--- begin ---

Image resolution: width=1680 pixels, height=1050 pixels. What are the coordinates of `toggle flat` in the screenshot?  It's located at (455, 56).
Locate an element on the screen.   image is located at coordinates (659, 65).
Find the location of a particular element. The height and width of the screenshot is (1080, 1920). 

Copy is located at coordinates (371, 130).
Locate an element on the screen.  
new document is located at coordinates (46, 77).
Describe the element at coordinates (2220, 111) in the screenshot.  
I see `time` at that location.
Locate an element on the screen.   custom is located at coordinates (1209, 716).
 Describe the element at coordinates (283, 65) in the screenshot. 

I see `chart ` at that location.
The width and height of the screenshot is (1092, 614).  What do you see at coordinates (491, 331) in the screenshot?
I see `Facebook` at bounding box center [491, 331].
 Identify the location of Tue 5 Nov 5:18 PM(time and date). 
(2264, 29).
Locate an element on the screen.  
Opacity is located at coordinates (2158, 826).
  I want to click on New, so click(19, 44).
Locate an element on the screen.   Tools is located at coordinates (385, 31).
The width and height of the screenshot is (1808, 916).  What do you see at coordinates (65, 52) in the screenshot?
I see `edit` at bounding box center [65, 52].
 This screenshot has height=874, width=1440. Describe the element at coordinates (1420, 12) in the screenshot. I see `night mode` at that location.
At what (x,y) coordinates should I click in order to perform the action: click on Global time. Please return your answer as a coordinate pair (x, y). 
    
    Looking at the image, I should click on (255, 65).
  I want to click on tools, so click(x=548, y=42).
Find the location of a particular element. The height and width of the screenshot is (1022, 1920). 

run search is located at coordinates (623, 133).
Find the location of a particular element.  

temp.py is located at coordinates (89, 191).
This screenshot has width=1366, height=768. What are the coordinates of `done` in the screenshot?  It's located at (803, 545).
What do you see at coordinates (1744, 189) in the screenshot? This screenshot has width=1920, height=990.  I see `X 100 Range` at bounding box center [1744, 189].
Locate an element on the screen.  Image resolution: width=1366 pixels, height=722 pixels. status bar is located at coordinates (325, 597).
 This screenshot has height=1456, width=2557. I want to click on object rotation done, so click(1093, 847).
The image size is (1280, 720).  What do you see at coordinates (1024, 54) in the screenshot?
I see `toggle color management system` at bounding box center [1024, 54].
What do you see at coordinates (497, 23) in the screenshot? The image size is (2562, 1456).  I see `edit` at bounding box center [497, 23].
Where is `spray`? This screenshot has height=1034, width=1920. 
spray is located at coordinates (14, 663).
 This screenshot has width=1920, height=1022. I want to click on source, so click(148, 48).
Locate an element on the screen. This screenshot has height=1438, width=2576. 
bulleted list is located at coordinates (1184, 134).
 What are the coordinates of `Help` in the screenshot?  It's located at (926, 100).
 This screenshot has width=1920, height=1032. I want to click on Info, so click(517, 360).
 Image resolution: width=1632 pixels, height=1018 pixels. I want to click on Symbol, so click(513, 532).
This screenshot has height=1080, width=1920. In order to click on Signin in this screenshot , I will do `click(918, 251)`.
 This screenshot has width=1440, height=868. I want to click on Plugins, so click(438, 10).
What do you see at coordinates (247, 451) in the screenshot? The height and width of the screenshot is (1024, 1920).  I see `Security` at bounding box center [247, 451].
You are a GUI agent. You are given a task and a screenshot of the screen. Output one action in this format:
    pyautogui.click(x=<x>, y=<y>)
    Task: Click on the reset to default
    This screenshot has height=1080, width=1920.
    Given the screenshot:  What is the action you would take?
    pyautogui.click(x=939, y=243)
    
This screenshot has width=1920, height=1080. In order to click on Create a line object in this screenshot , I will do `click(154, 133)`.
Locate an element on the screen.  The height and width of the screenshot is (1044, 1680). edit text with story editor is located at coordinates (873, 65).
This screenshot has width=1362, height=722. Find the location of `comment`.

--- end ---

Rewrite the rows from the first one through the one containing "coordinates (659, 65).", putting "px" wherever "pixels" appears and changing nothing else.

▶ [Result]:
Image resolution: width=1680 px, height=1050 px. What are the coordinates of `toggle flat` in the screenshot?  It's located at (455, 56).
Locate an element on the screen.   image is located at coordinates (659, 65).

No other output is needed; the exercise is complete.